I advocate the usage of Scala in general for Big Data problems over Python. The reasoning is that Scala is a Statically typed language, surprisingly moreso than even Java (we’ll cover that in a moment.) Spark was also written in Scala, meaning its DSL is going to be very familiar if you’re any grade of Scala programmer.

Python is a great language, don’t get me wrong, but it’s not fully functional. You’ll see why that’s a big deal in a moment here. That, and I don’t like typing lambda all the time.

Basics of Functional Programming

So what is Functional Programming, besides the most thrown around concept in modern days? Quite simply it’s a program built up from Functions instead of Objects.

A little bit more into it, Functional Programming embraces a few interesting ideals:

The REPL - That’s Read Evaluate Print Loop, a program for running code inline much like a Unix Shell
Mutation is forbidden - All variables are final
Functional purity - If you pass A into a function, you’re always getting B back
Nil is dead - Null pointer exceptions begone!
Programs are composed of functions - Think writing a program on terms of verbs instead of nouns
Functions are first class citizens - You can pass functions as arguments, and even return them
Laziness is useful - Functions and values that don’t evaluate until they’re called

We’ll be getting into each of those and why they’re relevant to Spark here in a moment.

Before we get too far

You’re going to want to get Scala or Python installed so we can get at their REPLs. When you have them installed, drop into your terminal shell and type in either scala or python to drop into a REPL. Give it a swing real quick:

scala-repl

Welcome to Scala version 2.11.5 (Java HotSpot(TM) 64-Bit Server VM, Java 1.8.0_31).
Type in expressions to have them evaluated.
Type :help for more information.

scala> 5 + 5
res0: Int = 10

python-repl

Python 2.7.5 (default, Mar  9 2014, 22:15:05)
[GCC 4.2.1 Compatible Apple LLVM 5.0 (clang-500.0.68)] on darwin
Type "help", "copyright", "credits" or "license" for more information.
>>> 5 + 5
10

In terms of Functional Programming, and later Spark, the REPL will quickly become your best friend.

A Function

So what’s a function? Let’s give the REPL a whirl:

scala-basic-function

scala> def add2(x:Int) = x + 2
add2: (x: Int)Int

scala> add2(3)
res1: Int = 5

Fair warning that Python wants you to put a blank line before it assumes you’re done typing

python-basic-function

>>> def add2(x): return x + 2
...
>>> add2(3)
5

Notice something interesting about Scala there? There’s no need for a return. It’s implied that the last statement in a function is the return value. You’ll also notice that the Scala REPL guessed that we’re going to return an Integer as well, as per the method signature.

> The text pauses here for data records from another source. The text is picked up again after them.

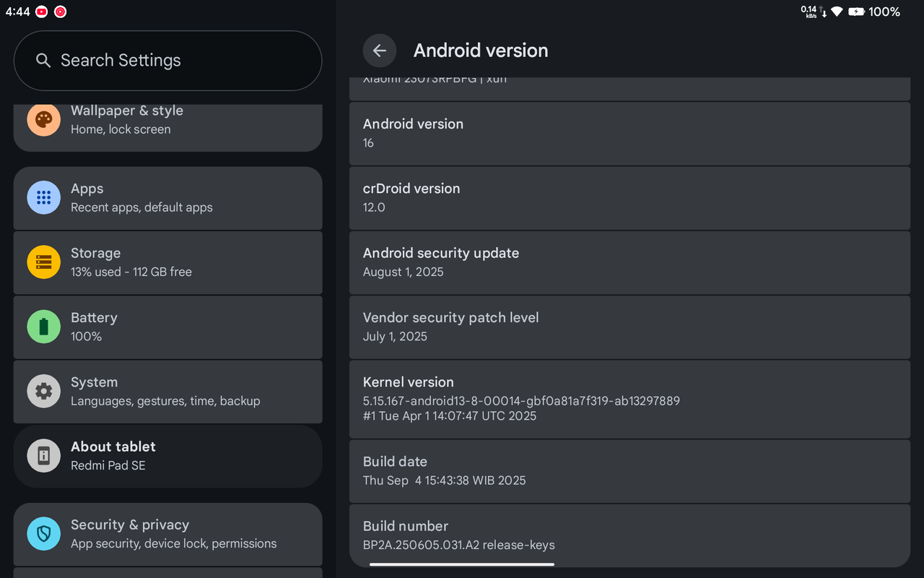The height and width of the screenshot is (578, 924).
Task: Tap the About tablet info icon
Action: click(x=43, y=456)
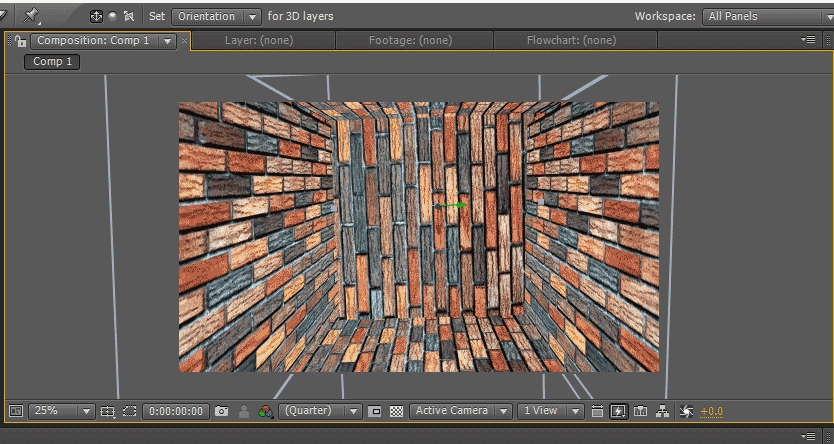Open the Active Camera view dropdown
Screen dimensions: 834x444
point(462,411)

Now what’s in a method signature? It’s a contract, a guarantee of a return type. This brings us to our next concept

Goodbye to Nil

Now remember when I said that Scala was more statically typed than Java? Try to give add2 a nil and see what happens in both languages:

scala-none-function

scala> add2(None)
<console>:9: error: type mismatch;
 found   : None.type
 required: Int
              add2(None)

python-none-function

>>> add2(None)
Traceback (most recent call last):
  File "<stdin>", line 1, in <module>
  File "<stdin>", line 1, in add2
TypeError: unsupported operand type(s) for +: 'NoneType' and 'int'

But that’s not nil! That’s something called None!

So what’s the difference? Put briefly, Scala and Python both do not have a concept of nil which is a very very good thing for us.

Unless we explicitly tell Scala it can take a None, it will always throw a type error. So how do we define something that might take a value or might not? That’s what we have Option for:

scala> def add2Maybe(x:Option[Int]) = x.getOrElse(0) + 2
add2Maybe: (x: Option[Int])Int

scala> add2Maybe(Some(2))
res6: Int = 4

scala> add2Maybe(None)
res7: Int = 2

Python does not have this concept, it only replaces nil with None.

Higher Order Functions and Map

One of the most powerful concepts in Functional Programming is the ability to pass functions as arguments. By doing this we’re afforded a great deal of flexibility in defining abstract interfaces for basic operations.

WARNING Python users, normally you’re going to want to use List Comprehensions for this type of thing. Since you’re going to be applying this to Spark, it’s necessary to know these types of functions.

Take map for instance, a function that applies a function to a list. This will be confusing for first timers in this territory, so stick with me for a bit here:

scala-map

scala> List(1,2,3,4).map { i => i * 2 }

python-map

>>> map(lambda x: x * 2, [1,2,3,4])

Now what do you suppose those two do? We’re passing in a function that takes an argument x and returns x * 2. We’re applying that function to each element in the list, so let’s step through this in Scala:

// val is short for value, or an immutable variable
scala> val myList = List(1,2,3,4)
myList: List[Int] = List(1, 2, 3, 4)

scala> myList.map { i => i * 2 }

// First iteration:  i is 1, returns 2
// Second iteration: i is 2, returns 4
// Third iteration:  i is 3, returns 6
// Fourth iteration: i is 4, returns 8
// ...and now we have a new list returned:
res8: List[Int] = List(2, 4, 6, 8)

// You remember I said immutable? What's myList right now?
scala> myList
res9: List[Int] = List(1, 2, 3, 4)

So not only did we double each element in the list, but our original list is untouched. Given this, we can transform myList however we want and it’ll never change the value of it. Now if we want that result for something, we can always create a new val to save it.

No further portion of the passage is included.